Whether you are on a sales call and want your client to know how great you are or are on a date and want to impress a special someone, there are always qualities that we want to shine through. If we just blurted it out, it would come off as bragging. If we are too modest, then we risk not being noticed for our true qualities or what makes us unique or valuable.

How do you highlight your best characteristics without being considered an egotistical jerk? It is a thin line. Traditional approaches suggest using methods that show not tell. Demonstrate your skill or character, and people will recognize it. But, what do you do when you don't have the time to show?

Over the years, I have used my knowledge as a human behavior scientist and personally tested out different techniques. By far, there are two that I've found most effective.

1. Let someone amazing do the talking for you.

Warm introductions and recommendations from respected and trusted individuals make people more open to liking you. A testimonial from a trusted source is ideal. However, it turns out that even if the testimonial cannot be attributed to someone specific, it can be seen as trustworthy.

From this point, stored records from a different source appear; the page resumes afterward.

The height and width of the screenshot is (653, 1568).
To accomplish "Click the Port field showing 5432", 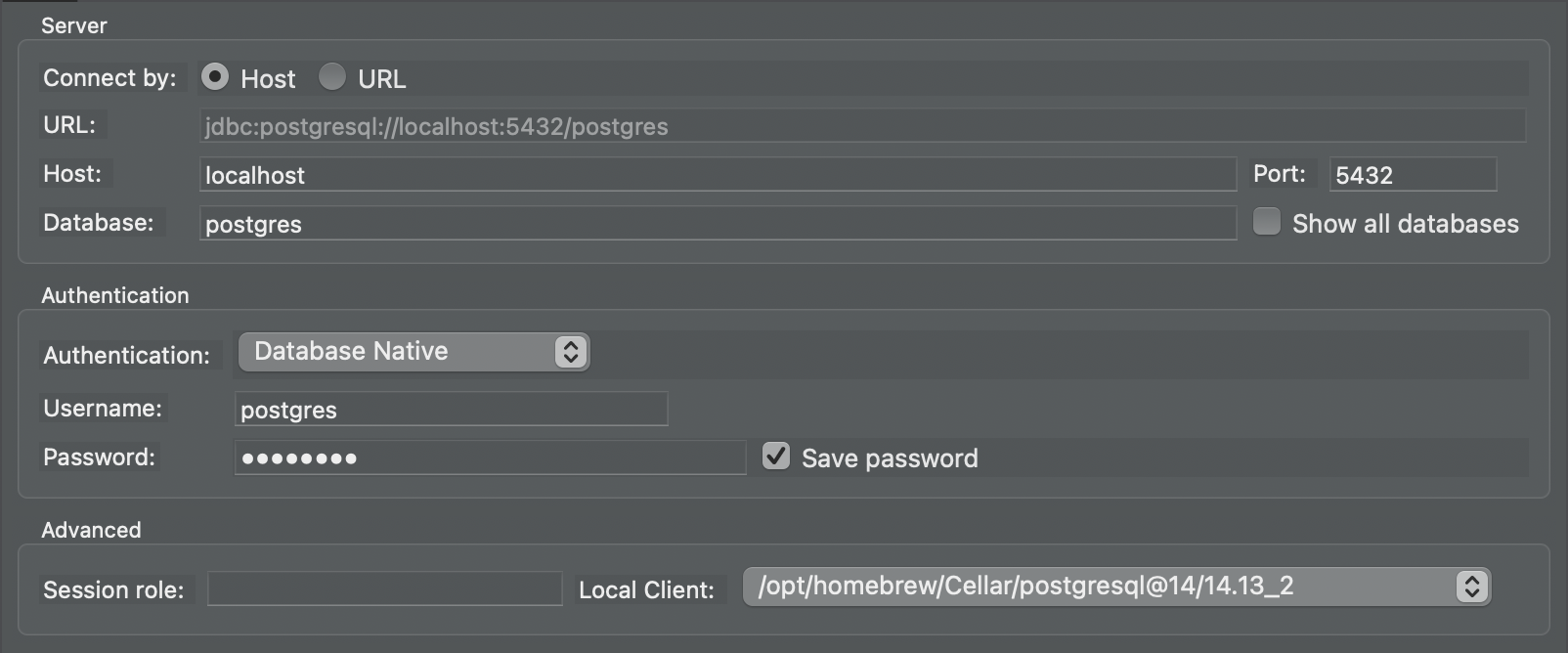I will [x=1412, y=175].
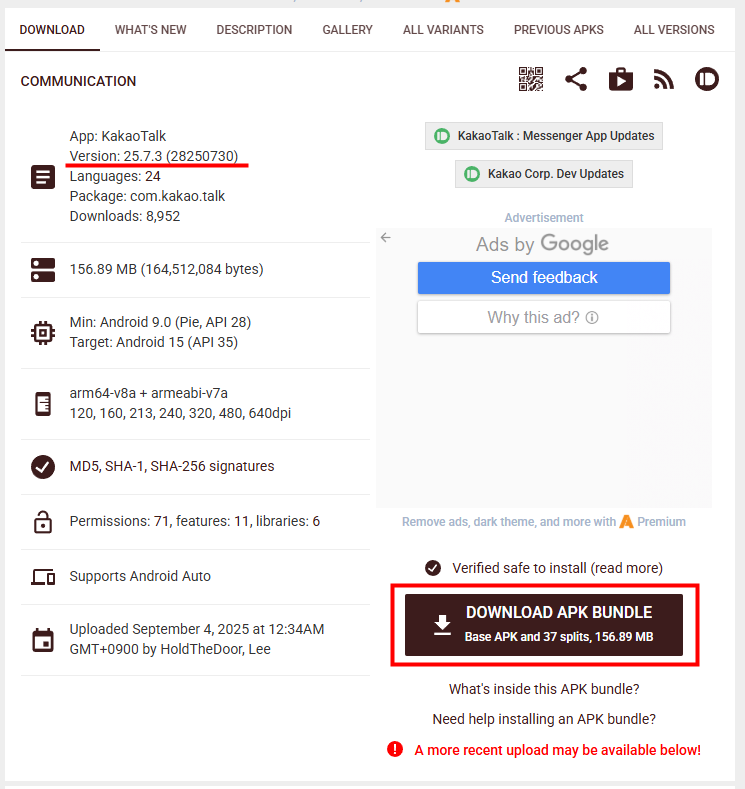This screenshot has width=745, height=789.
Task: Open the QR code icon
Action: 531,80
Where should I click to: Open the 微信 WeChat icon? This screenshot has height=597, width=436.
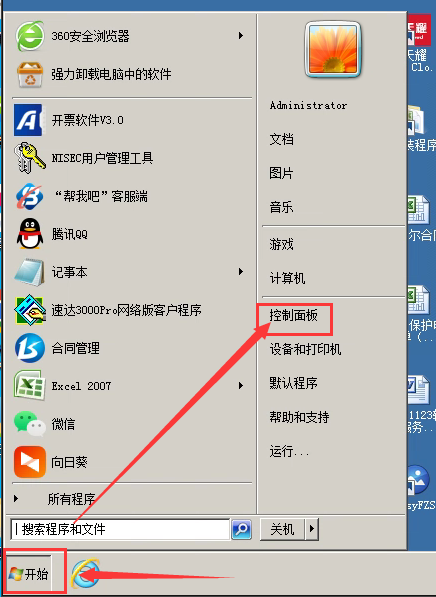[30, 424]
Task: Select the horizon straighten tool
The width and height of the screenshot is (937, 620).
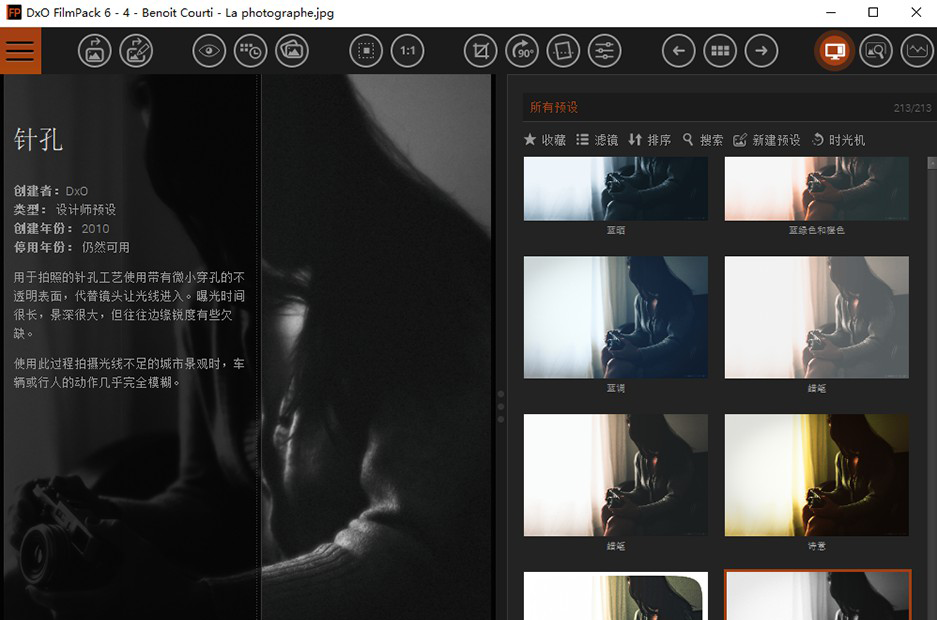Action: pyautogui.click(x=564, y=51)
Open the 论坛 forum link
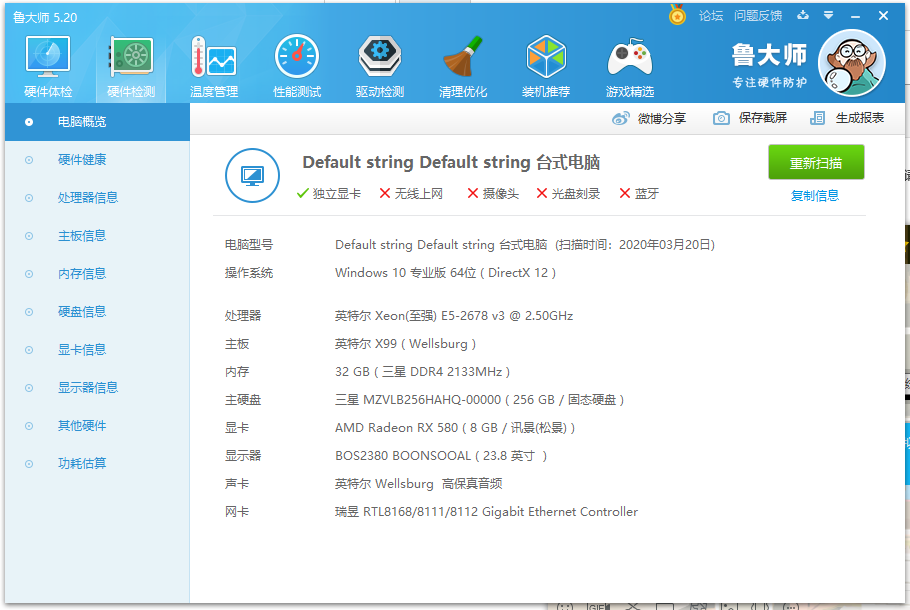The image size is (910, 610). click(x=710, y=16)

The praise should be genuine and come from real sources. However, my point is that people are more willing to trust and admire you when the praise is coming from a third-party.

2. Show a victory over the past.

My favorite approach is to use the victory over the past technique. If someone were to tell me that they just bought a Maserati, I would find it wasteful and gaudy. If they contextualize it as a victory over their past, it becomes admirable.

For example, instead of bragging about your new, luxury purchase, you could say:

"I grew up incredibly poor. When I was seven, I saw someone drive a Maserati through our neighborhood. I swore to myself that if I become successful, I would get one. I don't tend to spend a lot on myself, but after I sold my company, I decided that I could finally fulfill my childhood dream."

In that context, what would be considered bragging is now a personal victory. Whatever the item is, it is secondary to the success. It turns from talking about an expensive purchase to intimately discussing a victory of self-worth. You can use the same technique for personal accomplishments like weight loss. Instead of just announcing your new fit body to the world, frame it as:

"I grew up constantly struggling with my weight. I took it on as a personal project to completely overhaul my health and well-being. After a year of intense training, I finally feel healthy and fit."

You can use both of these techniques in a variety of scenarios. If you are sharing your newest promotion, focus on the struggle to get it or what motivated you to work so hard. If you want to discuss the success that your team is experiencing at work, look to your clients, users or other colleagues to do the talking for you. Context allows you to highlight the qualities that you want without being seen as egotistical.